_Aim_
Rewrite the listing below, replacing every occurrence of "Instruction" with "Command" and leaving everything else unchanged.

- - - -

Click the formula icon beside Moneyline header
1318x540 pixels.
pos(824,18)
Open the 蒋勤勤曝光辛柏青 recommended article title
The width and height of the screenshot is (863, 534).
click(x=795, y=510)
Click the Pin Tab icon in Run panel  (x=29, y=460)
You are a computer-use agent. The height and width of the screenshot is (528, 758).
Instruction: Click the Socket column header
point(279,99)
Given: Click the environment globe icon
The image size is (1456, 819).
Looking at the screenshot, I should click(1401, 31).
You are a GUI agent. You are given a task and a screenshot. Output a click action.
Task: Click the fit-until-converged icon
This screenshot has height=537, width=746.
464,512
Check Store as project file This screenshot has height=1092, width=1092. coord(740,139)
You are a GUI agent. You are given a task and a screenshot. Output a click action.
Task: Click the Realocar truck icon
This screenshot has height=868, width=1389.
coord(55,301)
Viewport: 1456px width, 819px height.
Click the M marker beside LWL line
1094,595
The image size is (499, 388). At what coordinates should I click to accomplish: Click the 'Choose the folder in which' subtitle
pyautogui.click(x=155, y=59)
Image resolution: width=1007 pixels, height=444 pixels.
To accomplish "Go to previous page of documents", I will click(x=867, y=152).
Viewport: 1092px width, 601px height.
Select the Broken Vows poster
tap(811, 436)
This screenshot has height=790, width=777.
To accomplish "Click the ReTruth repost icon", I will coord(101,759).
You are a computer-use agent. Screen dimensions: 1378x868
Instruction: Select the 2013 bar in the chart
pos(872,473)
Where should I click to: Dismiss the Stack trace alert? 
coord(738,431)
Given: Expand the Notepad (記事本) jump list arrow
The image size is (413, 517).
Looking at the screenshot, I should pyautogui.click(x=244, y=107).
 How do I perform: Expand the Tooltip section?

- - - -

_Solution to the exercise_
Click the formula icon beside Moneyline header
1318x540 pixels.
pos(824,18)
Open the 蒋勤勤曝光辛柏青 recommended article title
The width and height of the screenshot is (863, 534).
click(x=795, y=510)
Click the Pin Tab icon in Run panel  (x=29, y=460)
You are a computer-use agent. The height and width of the screenshot is (528, 758).
Command: Click the Socket column header
point(279,99)
Given: Click the environment globe icon
The image size is (1456, 819).
Looking at the screenshot, I should click(1401, 31).
You are a GUI agent. You are given a task and a screenshot. Output a click action.
Task: Click the fit-until-converged icon
This screenshot has height=537, width=746.
464,512
Check Store as project file This screenshot has height=1092, width=1092. coord(740,139)
You are a GUI agent. You are given a task and a screenshot. Output a click action.
Task: Click the Realocar truck icon
This screenshot has height=868, width=1389.
coord(55,301)
Viewport: 1456px width, 819px height.
Click the M marker beside LWL line
1094,595
The image size is (499, 388). At what coordinates should I click to accomplish: Click the 'Choose the folder in which' subtitle
pyautogui.click(x=155, y=59)
Image resolution: width=1007 pixels, height=444 pixels.
To accomplish "Go to previous page of documents", I will click(x=867, y=152).
Viewport: 1092px width, 601px height.
Select the Broken Vows poster
tap(811, 436)
This screenshot has height=790, width=777.
To accomplish "Click the ReTruth repost icon", I will coord(101,759).
You are a computer-use agent. Screen dimensions: 1378x868
Command: Select the 2013 bar in the chart
pos(872,473)
Where should I click to: Dismiss the Stack trace alert? 
coord(738,431)
Given: Expand the Notepad (記事本) jump list arrow
The image size is (413, 517).
Looking at the screenshot, I should pyautogui.click(x=244, y=107).
 How do I perform: Expand the Tooltip section?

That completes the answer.